■ **Exercise brief**: Copy the items verbatim, from the start of them through the line containing "click(x=322, y=1529)", both ends included.

■ **Input for this task**:
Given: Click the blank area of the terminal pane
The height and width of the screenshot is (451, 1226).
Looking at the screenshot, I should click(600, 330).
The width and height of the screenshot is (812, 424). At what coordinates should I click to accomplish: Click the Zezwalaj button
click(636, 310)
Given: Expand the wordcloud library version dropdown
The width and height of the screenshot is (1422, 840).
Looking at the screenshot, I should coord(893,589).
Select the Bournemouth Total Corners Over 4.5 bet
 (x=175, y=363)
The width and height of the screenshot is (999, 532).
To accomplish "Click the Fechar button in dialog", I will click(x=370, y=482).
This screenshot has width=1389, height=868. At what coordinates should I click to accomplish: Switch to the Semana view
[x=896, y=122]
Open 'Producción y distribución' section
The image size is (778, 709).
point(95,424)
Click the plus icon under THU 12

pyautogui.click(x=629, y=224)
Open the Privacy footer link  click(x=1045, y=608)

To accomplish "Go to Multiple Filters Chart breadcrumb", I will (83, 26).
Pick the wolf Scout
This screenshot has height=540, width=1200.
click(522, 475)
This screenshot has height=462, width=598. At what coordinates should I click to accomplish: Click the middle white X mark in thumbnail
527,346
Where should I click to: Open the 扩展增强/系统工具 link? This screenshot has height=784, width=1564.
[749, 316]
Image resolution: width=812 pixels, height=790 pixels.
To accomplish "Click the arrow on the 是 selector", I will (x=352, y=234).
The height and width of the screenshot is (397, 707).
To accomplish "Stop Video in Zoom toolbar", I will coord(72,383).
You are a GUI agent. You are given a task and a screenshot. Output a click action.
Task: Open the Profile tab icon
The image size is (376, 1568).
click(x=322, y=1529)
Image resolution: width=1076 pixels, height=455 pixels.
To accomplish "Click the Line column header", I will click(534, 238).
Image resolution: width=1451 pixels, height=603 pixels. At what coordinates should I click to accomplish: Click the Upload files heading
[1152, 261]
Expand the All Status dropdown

■ **The response**:
Given: Click the blank area of the terminal pane
The height and width of the screenshot is (451, 1226).
Looking at the screenshot, I should click(600, 330).
The width and height of the screenshot is (812, 424). At what coordinates should I click to accomplish: Click the Zezwalaj button
click(636, 310)
Given: Expand the wordcloud library version dropdown
The width and height of the screenshot is (1422, 840).
Looking at the screenshot, I should coord(893,589).
Select the Bournemouth Total Corners Over 4.5 bet
 (x=175, y=363)
The width and height of the screenshot is (999, 532).
To accomplish "Click the Fechar button in dialog", I will click(x=370, y=482).
This screenshot has width=1389, height=868. At what coordinates should I click to accomplish: Switch to the Semana view
[x=896, y=122]
Open 'Producción y distribución' section
The image size is (778, 709).
point(95,424)
Click the plus icon under THU 12

pyautogui.click(x=629, y=224)
Open the Privacy footer link  click(x=1045, y=608)

To accomplish "Go to Multiple Filters Chart breadcrumb", I will (83, 26).
Pick the wolf Scout
This screenshot has height=540, width=1200.
click(522, 475)
This screenshot has height=462, width=598. At what coordinates should I click to accomplish: Click the middle white X mark in thumbnail
527,346
Where should I click to: Open the 扩展增强/系统工具 link? This screenshot has height=784, width=1564.
[749, 316]
Image resolution: width=812 pixels, height=790 pixels.
To accomplish "Click the arrow on the 是 selector", I will (x=352, y=234).
The height and width of the screenshot is (397, 707).
To accomplish "Stop Video in Zoom toolbar", I will coord(72,383).
You are a GUI agent. You are given a task and a screenshot. Output a click action.
Task: Open the Profile tab icon
The image size is (376, 1568).
click(x=322, y=1529)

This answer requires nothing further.